Edinburgh’s Old College Capital backs AlveoGene in pioneering respiratory gene therapy

Edinburgh's Old College Capital backs AlveoGene in pioneering respiratory gene therapy

AlveoGene, a biotech start-up specialising in inhaled gene therapy for rare respiratory diseases, has officially launched.

The company has secured seed funding from Old College Capital (OCC), the University of Edinburgh’s venture investment fund, alongside Oxford Science Enterprises (OSE) and Harrington Discovery Institute.

Founded in a collaborative effort between OSE, Harrington, OCC and six preeminent scientists from the UK Respiratory Gene Therapy Consortium (GTC), AlveoGene aims to revolutionise treatment options for respiratory ailments. GTC, originating at Imperial College London and the Universities of Oxford and Edinburgh, was established in 2001 and has received roughly £72 million in grant funding over the years. The consortium has facilitated pioneering research focused primarily on cystic fibrosis and other respiratory disorders.

AlveoGene has obtained an exclusive license for GTC’s next-generation lentiviral delivery platform called “InGenuiTy”. This platform is designed to administer gene therapies via a nebuliser directly to the lung cells. It has been developed over more than a decade and shows promise for high efficiency and long-lasting effects even upon repeated administration. The InGenuiTy platform excludes the use of the CFTR gene, which is involved in cystic fibrosis.

The company is fast-tracking the development of its debut candidate, AVG-001, aimed at treating Alpha-1 Antitrypsin Deficiency (AATD). AATD is an underdiagnosed inherited disorder affecting at least 100,000 people each in the US and Europe, leading to serious lung damage. There is currently no cure for AATD, making AVG-001 an innovative prospect for the medical community. AlveoGene plans to move AVG-001 toward clinical development within 2-3 years.

Edinburgh's Old College Capital backs AlveoGene in pioneering respiratory gene therapy

Pictured (L-R): Dr Chris Boyd and Dr Gerry McLachlan

The two University of Edinburgh scientists involved are Dr Chris Boyd, of the Centre for Genomic and Experimental Medicine, part of the Institute of Genetics and Cancer, and Dr Gerry McLachlan of the Roslin Institute.

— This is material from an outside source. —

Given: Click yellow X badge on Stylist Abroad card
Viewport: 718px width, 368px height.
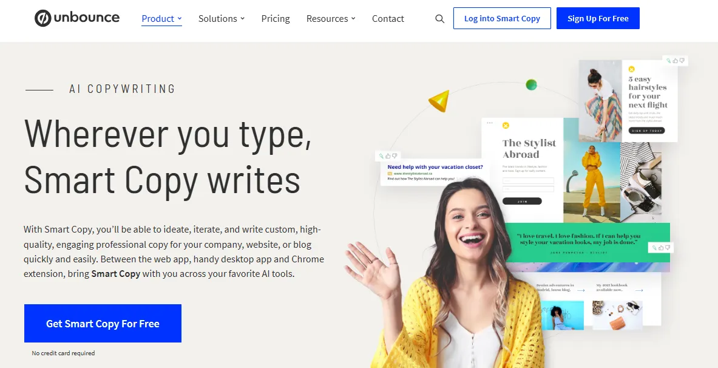Looking at the screenshot, I should (x=506, y=126).
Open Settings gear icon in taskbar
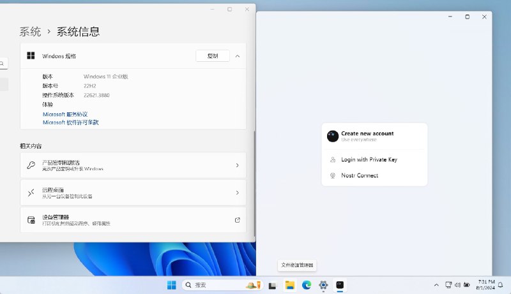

Dr Boyd said: “We look forward to contributing to this exciting joint venture in gene therapy which aims to ease the burden of those with respiratory diseases.”

Dr McLachlan added: “This new chapter in our long-standing collaboration with colleagues from Imperial College and Oxford University adds a welcome boost to our existing translational research programme.”

Andrea Young, head of Old College Capital, part of Edinburgh Innovations, said: We are delighted to have participated in AlveoGene’s seed funding round.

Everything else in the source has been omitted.